─── Dataset entries ───

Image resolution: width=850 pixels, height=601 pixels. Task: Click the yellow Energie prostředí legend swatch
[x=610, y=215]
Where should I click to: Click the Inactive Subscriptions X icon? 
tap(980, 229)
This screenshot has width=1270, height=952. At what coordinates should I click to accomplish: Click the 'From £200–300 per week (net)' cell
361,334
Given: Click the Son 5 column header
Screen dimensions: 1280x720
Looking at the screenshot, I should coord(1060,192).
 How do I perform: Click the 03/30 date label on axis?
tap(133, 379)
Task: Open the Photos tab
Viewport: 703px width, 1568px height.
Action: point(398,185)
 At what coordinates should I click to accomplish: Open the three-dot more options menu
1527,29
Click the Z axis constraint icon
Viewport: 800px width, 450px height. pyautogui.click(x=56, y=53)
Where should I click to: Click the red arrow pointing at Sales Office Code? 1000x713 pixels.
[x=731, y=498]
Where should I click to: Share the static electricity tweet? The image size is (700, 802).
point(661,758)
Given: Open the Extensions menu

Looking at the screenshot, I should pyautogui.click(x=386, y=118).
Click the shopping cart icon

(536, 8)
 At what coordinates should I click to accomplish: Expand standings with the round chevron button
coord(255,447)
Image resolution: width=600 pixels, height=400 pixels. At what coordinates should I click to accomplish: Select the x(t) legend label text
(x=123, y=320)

───

_To be done:_
Return each line of the records in which the word "Where" appears.

_Answer to the exercise:_
Where should I click to: Click the Inactive Subscriptions X icon? 
Where should I click to: Click the red arrow pointing at Sales Office Code? 1000x713 pixels.
Where should I click to: Share the static electricity tweet? The image size is (700, 802).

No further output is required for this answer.